The Amplatzer septal occluder is a recently developed device. There are several reports of ventricular septal rupture closure with this device by way of catheterization. But there are problems with the catheter method, such as the inaccessibility of the VSD and occasional residual shunts [8, 9]. In the present study, there was no residual shunt. It is speculated that the reason for this was that the angle between the VSD and the device could be selected in this method, so that an almost perpendicular angle can be achieved easily, which makes for a maximal contact area. The problem of inaccessibility is not yet completely solved, but our method may allow coverage of a wide area of the ventricular septum by changes in the location of insertion in the right ventricle. The approach via the right ventricle has advantages to that via the right atrium at the point of this angle and the location because of tricuspid valve.
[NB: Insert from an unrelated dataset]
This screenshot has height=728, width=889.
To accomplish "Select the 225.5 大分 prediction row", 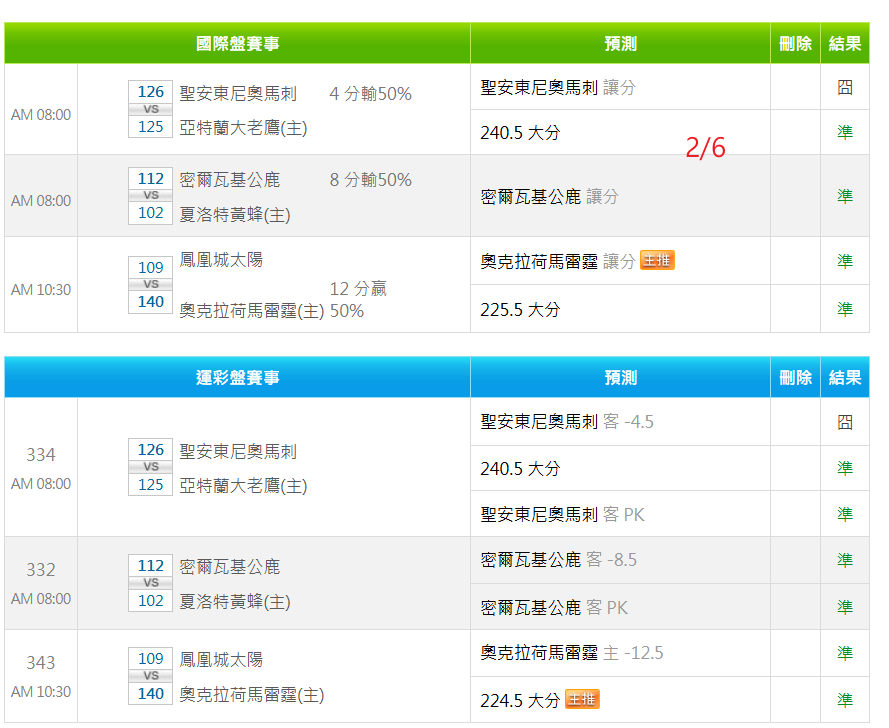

The surgical maneuvers are performed safely under RT3DE, whereas the catheter method proceeds under fluoroscopic guidance [10]. If the catheter method was performed under RT3DE, the operability would not improve. The management of acute hemodynamic deterioration, like the establishment of a cardiopulmonary bypass, can be performed immediately in this method because the chest is open.
Our study method has some limitations. One is that this study is an acute-phase experiment. The aim of this study was the establishment of the procedure. Therefore a late-phase study, perhaps of three or six months, may be needed in future. Second, the result of the Amplatzer placement on the fragile ventricular septum is not well known. However, a model of postinfarction VSD is difficult to prepare. The solution to this problem is thought to be further improvement of the Amplatzer septal occluder, for example, the enlargement of the left-side disk or the shape modification of the disks to fit better into the location of the VSD. Finally, although this method is a minimally invasive technique, median sternotomy was required to perform all of the surgical procedures in the present study. But it is speed, safety, and reliability that are needed because the target patient is in a critical condition, and this method effects these. In addition, the introduction of a new robotic system and the technological development of the RT3DE system, including a transesophageal echo probe, will make this method speedier and easier.
In summary, acquired VSDs in an animal model were successfully closed with Amplatzer septal occluders, using RT3DE monitoring without cardiopulmonary bypass. This method is thought to be a simple, safe, minimally invasive, and reliable surgical technique. This result strongly suggests that the application of this new technique is feasible for the treatment of ventricular septal rupture after acute myocardial infarction.